SL: For the way I look at fashion and art it is difficult to find such differences between the two. One that comes to my mind is the utility aspect of fashion which, of course, is not reliable to the art world. But then again, if you consider today's society I think the idea of buying clothes just with the purpose of covering up disappears when we have a wardrobe full of garments suitable for different occasions. Fashion is called fashion for a reason - the ulterior purpose of self expression and to fit in.
CD: Let's talk about inspiration. Where do you get yours from?
SL: What I usually get inspired by are my surroundings: strangers, people I love, interactions that catch my attention. It's in everything and everyone who allows me to stop in time and experience an emotion.
My sculptures often depict emotional moments translated into shapes. A moment of emphatic connection I like to call it. The clothes and sculptures I use are simply my way of relating to people I don't necessarily have anything in common with. You know when you accidentally lock eyes with a stranger and feel as though you both recognise each other's emotions in that moment without even learning their name? That's what I channel in my work. Bringing a familiar feeling into an unfamiliar environment. Finding comfort in the discomfort.
CD: People conversing with your work seems to be an important part of the process for you. What is it about the familiar and unfamiliar that intrigues you so much?
SL: My works can be described as the 'awareness of society', the way we perceive it and the way we adapt to it. The identity of a person or a place. Our sense of belonging, our cultural roots, and our connection to our environment. The values and beliefs that we hold dear. My works explore the themes of identity, adaptation, and perception. They attempt to capture the complexities of society, from the chaos to the calmness, the tenderness to the soreness.

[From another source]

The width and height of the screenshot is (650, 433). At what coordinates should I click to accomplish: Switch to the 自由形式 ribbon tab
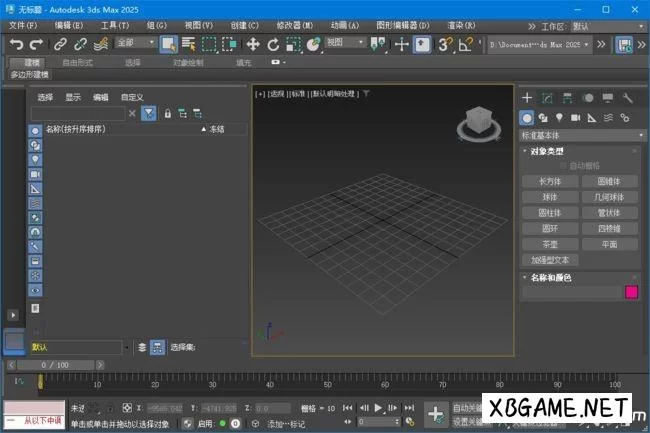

All I want to do, really, is to challenge the viewer and get them to look at society from a new perspective, finding their own meanings, paths, and alternatives in the process. It's essentially primary research for me - to explore the boundaries of bodies and memories like I said.
For this reason, I've always seen styling as a tool of self expression, representing imaginary characters and telling a story. Through that lens I developed a more in-depth approach towards my surroundings and in relation to my art practice. This allowed me to create a visual representation of my ideas, feelings, and emotions. It was like I created a character out of the real world, and then expressed myself through that character.
CD: Ahhh that makes a lot of sense. Especially in relation to what I've read about you modelling your sculptural casts off your own body. Why have you made this decision and how has it influenced your work?
SL: I have always been amused by the interaction within people, from the way that you can understand someone just by looking at them and perceive a small movement of the eye or shy smile that never comes through as a real one.
And when I think about the art movements, some of the ones I was most inspired from, back in school, was Art Brut: the idea of allowing and accepting your inner self in a way that is not tangible nor understandable and translating this into art. For a young teenage me, and even now, this remains perfect representation on how deeply human beings can connect with one another on an emotional ground.
For this reason, it makes sense for me to use my body as a way of connecting with others on a higher level. I'm not sharing my relationship with my body with others, that's different and is sacred to me. But what i'm trying to do it is open a door into an emotion, through which every single viewer can build their own story, and connect their own emotion to it.
My works are just a way to say to my viewer 'Look I am here'. If you also feel a glimpse of emotion by looking at my works, it means that I am seen through your eyes, through your pain, joy and in general I am becoming part of you, I am real.